Cast: Vanessa Hudgens, Alexandra Shipp, Andrew Garfield, Robin de Jesus
Genre: Musical
Author(s): Steven Levenson
Director: Lin-Manuel Miranda
Release Date: 12/11/2021 (selected cinemas)
Running Time: 120mins
Country: US
Year: 2021

Jonathan Larson endures an early life crisis, fearful that he will turn 30 without completing his long-gestated musical Superbia. Supported by his girlfriend Susan and best friend Michael, who works in advertising, Jonathan chases his dream as the spectre of Aids casts a long shadow over New York. Creative excellence comes at the expense of personal relationships and Jonathan faces devastating sacrifices in the name of art.


LondonNet Film Review
Tick, Tick… BOOM! (12A)

In the early hours of January 25 1996, New York composer-playwright Jonathan Larson died from an aortic aneurysm, 24 hours before the first public preview of his musical Rent loosely inspired by Puccini’s opera La Boheme. He was 35. The show would transfer to Broadway, win four coveted Tony Awards including Best Musical as well as the Pulitzer Prize for Drama and inspire an ardent fanbase known as Rentheads. Another Tony Award winner, Lin-Manuel Miranda, creator of Hamilton, makes his feature film directorial debut with a big screen adaptation of Larson’s semi-autobiographical 1990 rock monologue about a composer struggling to gain a foothold in New York’s theatre scene…

Tick, Tick… BOOM! is a gushing love letter to Broadway and the creative minds who wring themselves dry in pursuit of a perfect melody and lyric. Scriptwriter Steven Levenson draws heavily on Larson’s work, recreating a 1990 stage performance as the framing device for cinematic flourishes. “Everything you are about to see is true… apart from the bits Jonathan made up,” quips Larson’s girlfriend Susan (Alexandra Shipp) in voiceover before the opening piano chords of “30/90” and Andrew Garfield unleashes his powerhouse vocals as the self-doubting talent, flanked by two singers (Vanessa Hudgens, Joshua Henry) and a band.

We follow 29-year-old Jonathan in the throes of an early life crisis, fearful that he will turn 30 without completing his rock musical Superbia. The last eight years have been poured on to the page and – crucially – he still lacks a barnstorming ballad for his heroine to usher in the show’s final act. Words of encouragement from idol Stephen Sondheim (Bradley Whitford) fail to allay Jonathan’s fears as he juggles tiring work shifts at the Moondance Diner in SoHo and long hours staring at the flickering screen cursor of his Mackintosh desktop computer.
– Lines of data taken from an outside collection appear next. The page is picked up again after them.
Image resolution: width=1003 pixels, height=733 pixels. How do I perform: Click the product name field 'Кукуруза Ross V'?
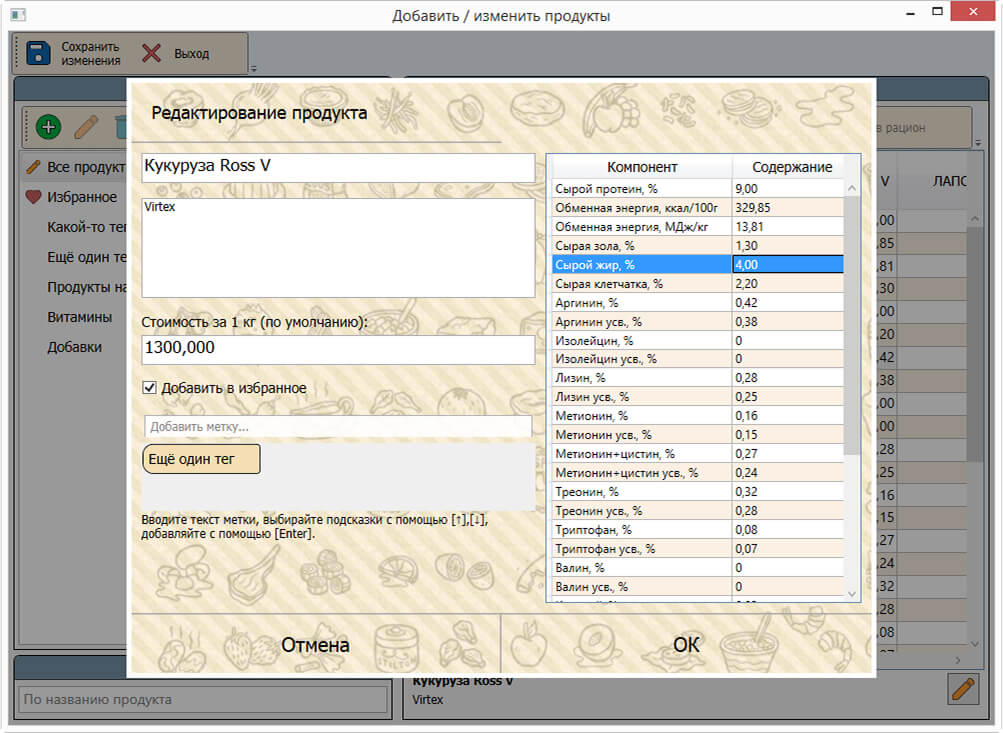pos(338,167)
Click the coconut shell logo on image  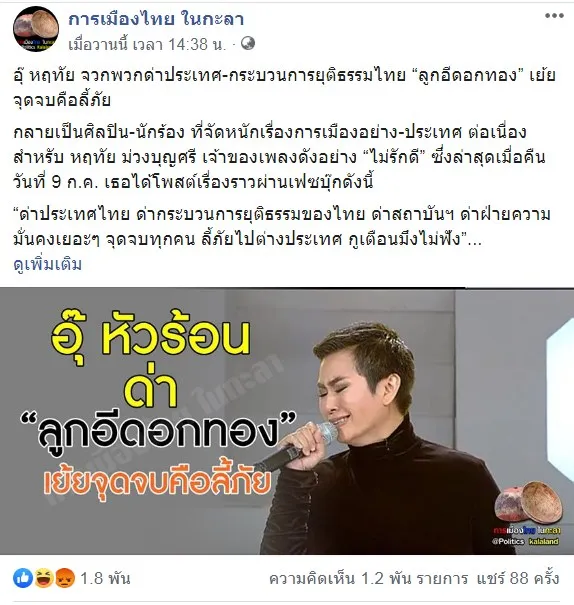click(528, 502)
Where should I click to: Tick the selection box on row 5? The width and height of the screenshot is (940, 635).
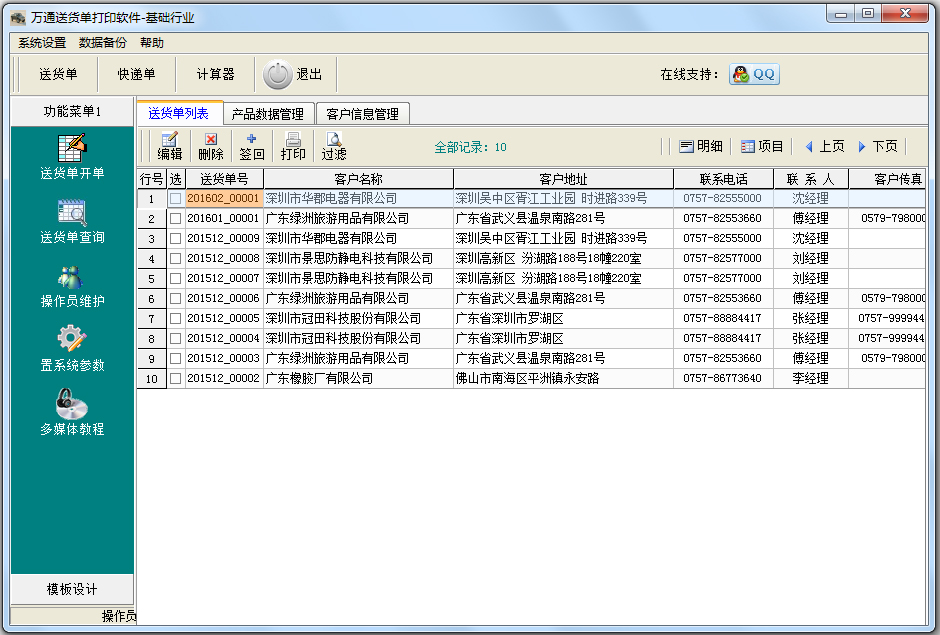click(x=175, y=278)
Supported by dancer girlfriend Susan (Shipp) and best friend Michael (Robin de Jesus), who works in advertising, Jonathan chases his dream as the spectre of Aids casts a long shadow over New York, impacting their inner social circle including good friend Freddy (Ben Levi Ross). Time seems to be running out, for everyone.

Twenty-five years after Rent took its first bow, Tick, Tick… BOOM! detonates with palpable force on screen, turbo-charged by Garfield’s heart-wrenching central performance. His Jonathan is a heady cocktail of blinkered, infuriating, dazzling, resilient and defeatist and the Californian-born actor’s voice confidently crests the Larson songbook including a briskly choreographed duet with de Jesus on “No More”. The faltering romance between Jonathan and Susan treads water by comparison. Miranda is most comfortable with splashy song and dance numbers, particularly one euphoric cast rendition at the diner that disproves a character’s assertion: “Everyone’s unhappy in New York.”